The Budget proposes to amend the Tax Act, Part IX of the Excise Tax Act (in relation to the Goods and Services Tax/Harmonized Sales Tax) and the Excise Act, 2001 (in relation to excise duties on tobacco and alcohol products) to permit the sharing of taxpayer information within the CRA in respect of non-tax debts under certain Federal and Provincial Government Programs.
To ensure greater consistency in the information sharing rules in federal tax statutes, the Budget also proposes to amend Part IX of the Excise Tax Act and the Excise Act, 2001 to permit information sharing in respect of certain programs where such information sharing is already permitted under the Tax Act.
The new measure will apply on Royal Assent to the enacting legislation.
The Family Tax Cut (“FTC”), proposed in October, 2014, is a non-refundable tax credit that allows eligible parents with at least one child under the age of 18 to notionally transfer up to $50,000 of taxable income from the higher income spouse or common-law partner to the lower income spouse or common-law partner. The intention of the FTC is to allow for income sharing for couples with children under the age of 18, thereby reducing or eliminating the difference in federal tax payable by a one-income earner couple relative to a two-income earner couple with a similar family income. The amount of tax saved by this notional transfer becomes a non-refundable tax credit that can be claimed by either spouse. The tax credit is limited to $2,000 and will apply for the 2014 and subsequent taxation years.

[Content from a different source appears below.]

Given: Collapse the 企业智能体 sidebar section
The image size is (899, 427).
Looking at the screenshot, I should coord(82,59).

Where personal income tax credits have been transferred from one spouse or common-law partner to the other, the FTC suppresses the use of those credits in the transferee’s hands. Instead, the personal income tax credits previously transferred are taken into consideration in the calculation of the transferor’s adjusted tax payable. This prevents the double counting of these credits in the calculation of the FTC.

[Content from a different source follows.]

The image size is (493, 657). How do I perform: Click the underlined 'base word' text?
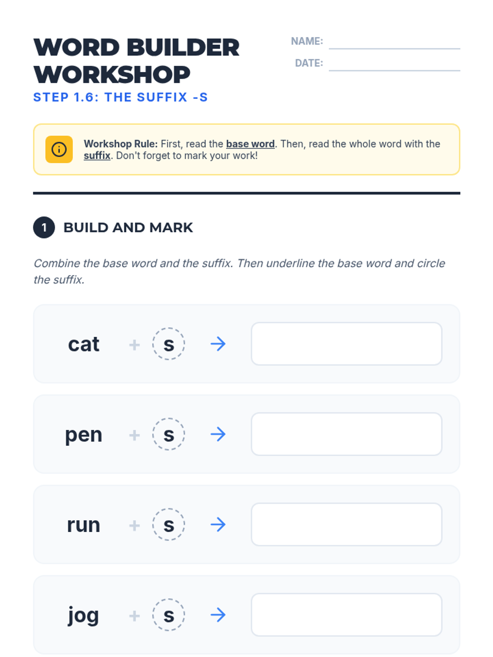250,144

In the same manner, the previously-announced FTC rules prevent transferred education-related amounts, such as tuition, education and textbook tax credits from being included in the FTC calculation. However, the concern with double-counting typically associated with the transfer of personal income tax credits is not, in the Federal Government’s view, at issue when calculating education-related credits. As a result, the value of the FTC may be reduced for couples who transfer education-related amounts between themselves. The Federal Government suggests that this affects only a very small percentage of couples claiming the FTC for the 2014 taxation year.
The Budget proposes to revise the calculation of the FTC for the 2014 and subsequent taxation years to ensure that couples claiming the FTC and transferring education-related credits between themselves receive the appropriate value of the FTC. After the enacting legislation receives Royal Assent, the CRA will automatically reassess affected taxpayers for the 2014 taxation year to ensure that they receive any additional benefits to which they are entitled under the FTC.